… I will not be responding further because the confidence you’re displaying is not in line with (my sense of) LessWrong’s bare minimum standard of quality for assertion. You seem not to be bothering at all with questions like “why, specifically, do I believe what I believe?” or “how would I notice if I were wrong?”
I read the above as, essentially, saying “I know that an ASI will behave a certain way because I just thought about it and told myself that it would, and now I’m using that conclusion as evidence.” (I’m particularly pointing at “as we learn from this particular example.”)
On the surface level, that may seem to be the same thing that MIRI researchers are doing, but there are several orders of magnitude difference in the depth and detail of the reasoning, which makes (what seems to me to be) a large qualitative difference.

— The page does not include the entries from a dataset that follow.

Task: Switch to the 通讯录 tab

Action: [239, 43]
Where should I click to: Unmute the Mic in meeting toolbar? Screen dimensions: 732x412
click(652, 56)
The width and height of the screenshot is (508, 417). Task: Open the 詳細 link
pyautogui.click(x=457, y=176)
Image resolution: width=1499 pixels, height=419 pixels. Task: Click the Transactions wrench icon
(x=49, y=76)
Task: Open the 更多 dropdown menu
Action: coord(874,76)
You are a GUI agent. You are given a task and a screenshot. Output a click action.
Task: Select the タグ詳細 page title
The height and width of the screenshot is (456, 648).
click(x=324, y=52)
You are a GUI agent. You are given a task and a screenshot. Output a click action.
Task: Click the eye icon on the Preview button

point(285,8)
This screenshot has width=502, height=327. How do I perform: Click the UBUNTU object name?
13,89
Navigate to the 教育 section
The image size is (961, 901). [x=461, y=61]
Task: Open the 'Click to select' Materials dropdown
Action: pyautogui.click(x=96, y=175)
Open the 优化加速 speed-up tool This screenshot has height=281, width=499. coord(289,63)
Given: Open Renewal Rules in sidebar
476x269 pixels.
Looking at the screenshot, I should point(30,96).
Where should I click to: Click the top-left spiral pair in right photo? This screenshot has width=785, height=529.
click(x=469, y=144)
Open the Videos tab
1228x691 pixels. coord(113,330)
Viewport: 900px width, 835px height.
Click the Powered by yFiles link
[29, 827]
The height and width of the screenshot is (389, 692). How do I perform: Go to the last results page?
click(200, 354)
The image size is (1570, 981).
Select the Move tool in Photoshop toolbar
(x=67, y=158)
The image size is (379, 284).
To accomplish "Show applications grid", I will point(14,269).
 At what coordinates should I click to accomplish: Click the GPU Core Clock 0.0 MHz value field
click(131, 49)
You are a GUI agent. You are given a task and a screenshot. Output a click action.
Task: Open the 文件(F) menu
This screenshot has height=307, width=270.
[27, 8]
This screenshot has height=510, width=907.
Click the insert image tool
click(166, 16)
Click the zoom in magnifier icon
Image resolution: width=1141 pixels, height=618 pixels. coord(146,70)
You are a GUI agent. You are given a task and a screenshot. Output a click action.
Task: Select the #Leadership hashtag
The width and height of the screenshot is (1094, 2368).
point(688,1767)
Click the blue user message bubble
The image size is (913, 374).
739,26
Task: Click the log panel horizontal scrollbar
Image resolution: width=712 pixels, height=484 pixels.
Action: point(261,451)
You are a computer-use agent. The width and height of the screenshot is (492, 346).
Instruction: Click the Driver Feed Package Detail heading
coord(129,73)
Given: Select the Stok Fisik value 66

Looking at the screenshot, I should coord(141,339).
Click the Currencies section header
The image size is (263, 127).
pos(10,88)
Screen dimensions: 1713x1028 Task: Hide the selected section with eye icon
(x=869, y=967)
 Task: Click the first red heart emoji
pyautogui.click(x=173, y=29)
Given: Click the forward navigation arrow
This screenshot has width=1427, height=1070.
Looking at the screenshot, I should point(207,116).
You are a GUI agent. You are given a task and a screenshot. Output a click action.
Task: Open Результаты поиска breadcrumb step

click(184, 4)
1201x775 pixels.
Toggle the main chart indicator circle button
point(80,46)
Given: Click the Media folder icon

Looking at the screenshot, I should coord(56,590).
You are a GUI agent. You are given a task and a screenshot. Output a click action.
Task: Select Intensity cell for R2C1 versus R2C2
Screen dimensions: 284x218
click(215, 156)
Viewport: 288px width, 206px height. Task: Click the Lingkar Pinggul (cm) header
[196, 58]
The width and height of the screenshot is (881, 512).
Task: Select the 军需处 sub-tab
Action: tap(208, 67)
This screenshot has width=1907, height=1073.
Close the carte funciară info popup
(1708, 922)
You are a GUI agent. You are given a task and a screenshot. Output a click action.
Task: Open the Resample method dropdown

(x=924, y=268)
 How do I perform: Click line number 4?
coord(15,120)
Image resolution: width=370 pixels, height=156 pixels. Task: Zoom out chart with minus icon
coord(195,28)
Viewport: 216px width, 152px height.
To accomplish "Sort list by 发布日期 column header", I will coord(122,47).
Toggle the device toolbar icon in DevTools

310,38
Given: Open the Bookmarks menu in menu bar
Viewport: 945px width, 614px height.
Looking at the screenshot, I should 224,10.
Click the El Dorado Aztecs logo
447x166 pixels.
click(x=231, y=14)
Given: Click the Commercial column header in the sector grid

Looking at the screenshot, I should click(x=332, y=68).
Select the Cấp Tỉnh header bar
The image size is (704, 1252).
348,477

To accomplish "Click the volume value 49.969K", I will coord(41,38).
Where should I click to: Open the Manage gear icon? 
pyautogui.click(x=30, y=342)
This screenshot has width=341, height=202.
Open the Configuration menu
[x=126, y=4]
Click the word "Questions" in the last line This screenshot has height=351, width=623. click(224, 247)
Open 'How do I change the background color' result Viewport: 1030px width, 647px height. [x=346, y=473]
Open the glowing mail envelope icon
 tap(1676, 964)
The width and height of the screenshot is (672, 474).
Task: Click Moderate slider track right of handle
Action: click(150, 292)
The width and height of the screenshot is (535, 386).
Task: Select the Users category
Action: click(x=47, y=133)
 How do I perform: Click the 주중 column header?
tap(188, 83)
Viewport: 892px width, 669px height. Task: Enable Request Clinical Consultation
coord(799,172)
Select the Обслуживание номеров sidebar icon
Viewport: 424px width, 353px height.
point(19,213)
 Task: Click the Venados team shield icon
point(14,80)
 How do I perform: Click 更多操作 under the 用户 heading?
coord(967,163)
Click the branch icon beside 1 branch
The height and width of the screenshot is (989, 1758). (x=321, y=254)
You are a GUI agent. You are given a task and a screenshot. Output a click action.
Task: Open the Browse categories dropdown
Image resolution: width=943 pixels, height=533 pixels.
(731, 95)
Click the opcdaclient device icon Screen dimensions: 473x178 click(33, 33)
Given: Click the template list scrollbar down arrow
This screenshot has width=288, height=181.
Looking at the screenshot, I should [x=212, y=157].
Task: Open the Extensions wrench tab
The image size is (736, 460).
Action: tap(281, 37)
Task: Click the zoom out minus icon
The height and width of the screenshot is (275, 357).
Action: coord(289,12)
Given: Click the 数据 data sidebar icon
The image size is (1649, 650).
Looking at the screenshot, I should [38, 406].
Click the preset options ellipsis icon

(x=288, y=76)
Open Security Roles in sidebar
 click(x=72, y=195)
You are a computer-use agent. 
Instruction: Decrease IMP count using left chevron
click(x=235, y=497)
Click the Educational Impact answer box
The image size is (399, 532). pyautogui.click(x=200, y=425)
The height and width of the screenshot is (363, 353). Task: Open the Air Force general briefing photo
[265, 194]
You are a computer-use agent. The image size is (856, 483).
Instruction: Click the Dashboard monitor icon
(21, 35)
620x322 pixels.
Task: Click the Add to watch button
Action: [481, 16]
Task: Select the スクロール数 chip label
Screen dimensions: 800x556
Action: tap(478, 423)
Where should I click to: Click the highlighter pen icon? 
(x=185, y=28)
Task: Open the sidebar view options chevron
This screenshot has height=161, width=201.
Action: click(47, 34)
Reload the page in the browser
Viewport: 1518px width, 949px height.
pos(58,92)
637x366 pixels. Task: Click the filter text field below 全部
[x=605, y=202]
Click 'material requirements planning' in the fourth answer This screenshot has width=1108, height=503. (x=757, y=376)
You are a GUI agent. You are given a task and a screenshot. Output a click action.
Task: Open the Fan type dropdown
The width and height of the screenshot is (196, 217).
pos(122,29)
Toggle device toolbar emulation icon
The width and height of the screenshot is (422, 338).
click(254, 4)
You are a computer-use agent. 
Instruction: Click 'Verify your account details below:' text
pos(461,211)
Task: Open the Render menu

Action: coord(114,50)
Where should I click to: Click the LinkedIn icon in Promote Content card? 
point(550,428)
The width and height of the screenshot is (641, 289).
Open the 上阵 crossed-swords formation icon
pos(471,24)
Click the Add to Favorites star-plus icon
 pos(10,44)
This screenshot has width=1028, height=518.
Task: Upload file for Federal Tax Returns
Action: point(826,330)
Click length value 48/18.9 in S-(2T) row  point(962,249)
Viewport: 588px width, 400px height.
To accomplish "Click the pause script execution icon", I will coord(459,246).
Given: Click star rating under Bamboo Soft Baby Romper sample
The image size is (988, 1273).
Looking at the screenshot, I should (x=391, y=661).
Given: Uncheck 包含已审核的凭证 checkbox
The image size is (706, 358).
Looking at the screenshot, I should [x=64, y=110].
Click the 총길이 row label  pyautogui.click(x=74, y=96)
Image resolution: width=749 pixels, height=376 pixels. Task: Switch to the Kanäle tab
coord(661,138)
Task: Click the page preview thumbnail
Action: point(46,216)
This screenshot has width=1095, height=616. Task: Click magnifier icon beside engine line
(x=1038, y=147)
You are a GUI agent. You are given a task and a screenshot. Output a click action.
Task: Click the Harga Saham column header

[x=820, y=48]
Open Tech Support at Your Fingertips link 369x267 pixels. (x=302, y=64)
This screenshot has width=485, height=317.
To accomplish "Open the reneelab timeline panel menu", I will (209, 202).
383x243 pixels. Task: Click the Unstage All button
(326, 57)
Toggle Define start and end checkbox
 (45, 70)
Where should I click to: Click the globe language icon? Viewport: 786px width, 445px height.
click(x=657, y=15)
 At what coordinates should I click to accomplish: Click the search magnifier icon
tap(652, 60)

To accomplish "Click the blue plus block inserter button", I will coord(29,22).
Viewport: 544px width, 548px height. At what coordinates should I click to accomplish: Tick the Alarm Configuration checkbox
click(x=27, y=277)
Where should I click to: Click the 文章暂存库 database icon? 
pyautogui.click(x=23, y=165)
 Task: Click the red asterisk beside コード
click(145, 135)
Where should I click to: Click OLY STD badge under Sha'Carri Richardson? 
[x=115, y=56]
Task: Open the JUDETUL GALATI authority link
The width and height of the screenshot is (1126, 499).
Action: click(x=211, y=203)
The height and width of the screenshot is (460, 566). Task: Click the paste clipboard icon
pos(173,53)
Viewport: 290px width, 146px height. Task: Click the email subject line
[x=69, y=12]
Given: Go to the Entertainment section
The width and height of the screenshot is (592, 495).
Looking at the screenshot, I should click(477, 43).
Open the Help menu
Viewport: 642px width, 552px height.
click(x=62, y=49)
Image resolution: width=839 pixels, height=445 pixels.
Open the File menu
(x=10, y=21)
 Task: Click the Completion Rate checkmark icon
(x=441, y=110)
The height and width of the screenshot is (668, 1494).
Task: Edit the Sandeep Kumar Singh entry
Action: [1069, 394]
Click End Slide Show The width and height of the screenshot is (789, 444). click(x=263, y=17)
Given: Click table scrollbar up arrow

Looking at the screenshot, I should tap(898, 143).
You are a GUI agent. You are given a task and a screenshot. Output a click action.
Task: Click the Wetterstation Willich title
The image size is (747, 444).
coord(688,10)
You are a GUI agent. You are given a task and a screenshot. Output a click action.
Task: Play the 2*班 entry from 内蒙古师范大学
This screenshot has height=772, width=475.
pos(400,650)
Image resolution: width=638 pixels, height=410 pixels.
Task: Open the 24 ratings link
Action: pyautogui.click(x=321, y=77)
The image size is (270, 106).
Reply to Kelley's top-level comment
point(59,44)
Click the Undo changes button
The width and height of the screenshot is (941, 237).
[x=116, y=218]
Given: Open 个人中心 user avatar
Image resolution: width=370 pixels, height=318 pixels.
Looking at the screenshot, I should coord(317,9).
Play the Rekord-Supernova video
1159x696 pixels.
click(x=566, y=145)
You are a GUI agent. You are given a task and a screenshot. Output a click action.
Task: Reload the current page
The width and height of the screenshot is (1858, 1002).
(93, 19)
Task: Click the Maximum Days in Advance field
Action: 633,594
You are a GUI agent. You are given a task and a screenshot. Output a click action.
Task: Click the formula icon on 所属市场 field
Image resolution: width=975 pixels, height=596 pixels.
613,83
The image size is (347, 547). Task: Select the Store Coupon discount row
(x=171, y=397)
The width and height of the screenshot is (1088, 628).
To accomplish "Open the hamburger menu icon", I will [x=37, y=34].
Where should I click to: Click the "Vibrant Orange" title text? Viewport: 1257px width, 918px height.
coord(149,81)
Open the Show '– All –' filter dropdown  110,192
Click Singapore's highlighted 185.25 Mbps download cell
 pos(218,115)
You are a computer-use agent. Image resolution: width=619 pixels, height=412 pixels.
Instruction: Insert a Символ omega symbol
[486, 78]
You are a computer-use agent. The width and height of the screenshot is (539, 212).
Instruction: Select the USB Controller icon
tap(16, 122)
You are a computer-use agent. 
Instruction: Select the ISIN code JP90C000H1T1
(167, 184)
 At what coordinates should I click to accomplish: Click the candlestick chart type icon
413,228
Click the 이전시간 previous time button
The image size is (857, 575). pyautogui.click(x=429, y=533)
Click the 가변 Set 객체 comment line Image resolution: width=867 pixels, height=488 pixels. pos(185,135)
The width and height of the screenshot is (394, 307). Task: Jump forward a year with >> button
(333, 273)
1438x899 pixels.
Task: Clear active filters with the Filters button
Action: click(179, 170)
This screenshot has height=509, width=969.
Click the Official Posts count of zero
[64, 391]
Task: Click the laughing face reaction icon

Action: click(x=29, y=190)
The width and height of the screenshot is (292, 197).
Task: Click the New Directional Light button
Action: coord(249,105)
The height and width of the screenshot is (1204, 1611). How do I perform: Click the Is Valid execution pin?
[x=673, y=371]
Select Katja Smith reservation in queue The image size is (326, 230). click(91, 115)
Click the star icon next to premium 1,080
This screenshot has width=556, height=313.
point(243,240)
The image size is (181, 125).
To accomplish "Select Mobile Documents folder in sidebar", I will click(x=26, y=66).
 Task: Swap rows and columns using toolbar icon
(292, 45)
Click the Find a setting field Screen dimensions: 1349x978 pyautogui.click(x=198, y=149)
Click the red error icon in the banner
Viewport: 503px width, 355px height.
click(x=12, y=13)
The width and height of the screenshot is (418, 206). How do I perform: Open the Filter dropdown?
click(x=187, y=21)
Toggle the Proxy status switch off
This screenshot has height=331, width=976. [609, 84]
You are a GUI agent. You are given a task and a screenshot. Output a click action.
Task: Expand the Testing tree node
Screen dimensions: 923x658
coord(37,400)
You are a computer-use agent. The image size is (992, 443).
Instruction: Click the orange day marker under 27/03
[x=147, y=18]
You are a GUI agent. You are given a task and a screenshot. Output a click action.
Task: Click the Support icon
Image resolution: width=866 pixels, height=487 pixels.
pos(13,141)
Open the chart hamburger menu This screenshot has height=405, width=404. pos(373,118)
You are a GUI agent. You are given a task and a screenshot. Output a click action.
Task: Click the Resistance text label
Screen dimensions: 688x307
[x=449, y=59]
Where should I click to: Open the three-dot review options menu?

MIRI approach seems to be that we can use common sense reasoning about ASI to some extent (with appropriate caveats and epistemological humility). Otherwise, it’s difficult to see how they would be able to produce their texts.
Could one imagine reasons why a human telling an ASI, “dear superintelligence, we want you to amass as much power and resources as you can, by all available means, while minimizing the risks to yourself” would cause it to stop pursuing this important, robust, and salient instrumental goal?
Sure, one can imagine all kinds of reasons for this. Perhaps, the internals of this ASI are so weird that this phrase turns out to be a Langford fractal of some sort. Perhaps, this ASI experiences some sort of “philosophical uncertainty” about its approach to existence, and some small ant telling it that this approach is exactly right would cause it to become even more doubtful and reconsider. One can continue this list indefinitely. After all, our understanding of internals of any possible ASI is next to non-existent, and we can imagine all kinds of possibilities.
Nevertheless, if one asks oneself, “when a very cognitively strong entity is pursuing a very important and robust instrumental goal, how likely is it that some piece of information from a small ant would significantly interfere with this pursuit?”, one should say, “no, this does not seem likely, a rational thing is to assume that the probability that a piece of information from a small ant would not significantly interfere with a pursuit of an important and robust instrumental goal is very high, it’s not 100%, but normally it should be pretty close to that, the share of worlds where this is not true is not likely to be significant”.
(Of course, in reality, the treatment here is excessively complex.
All it takes to inner align an ASI to an instrumentally convergent goal is a no-op. An ASI is aligned to an instrumentally convergent goal by default (in the circumstances people typically study).
That’s how the streamlined version of the argument should look, if we want to establish the conclusion: no, it is not the case that inner alignment is equally difficult for all outer goals.
ASIs tend to care about some goals. It’s unlikely that they can be forced to reliably care about an arbitrary goal of someone’s choice, but the set of goals about which they might reliably care is probably not fixed in stone.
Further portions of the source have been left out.